DESCRIPTION OF THE TASK
Without the pictures, write out every entry that follows exactly.

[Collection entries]
□ □ □ □ □ □ □
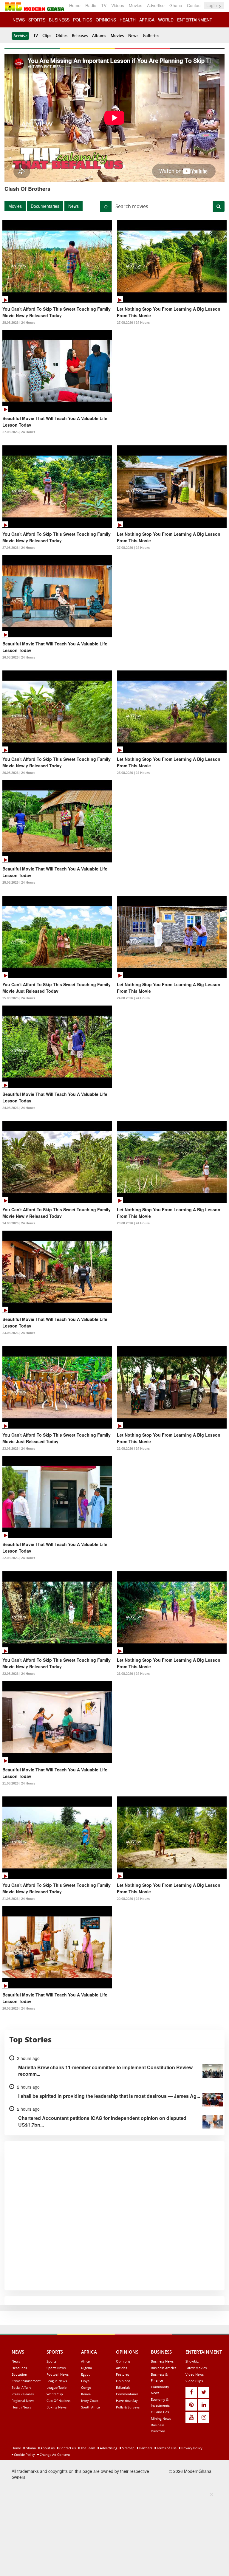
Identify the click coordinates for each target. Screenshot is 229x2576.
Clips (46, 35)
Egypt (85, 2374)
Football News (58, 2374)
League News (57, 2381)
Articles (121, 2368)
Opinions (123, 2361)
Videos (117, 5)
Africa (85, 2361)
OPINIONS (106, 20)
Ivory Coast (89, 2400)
□ □ □ □ □ □ □
RESULT BELOW
Identify the click coordinates for each target. Screenshot is 229x2576.
Clips (46, 35)
Egypt (85, 2374)
Football News (58, 2374)
League News (57, 2381)
Articles (121, 2368)
Opinions (123, 2361)
Videos (117, 5)
Africa (85, 2361)
OPINIONS (106, 20)
Ivory Coast (89, 2400)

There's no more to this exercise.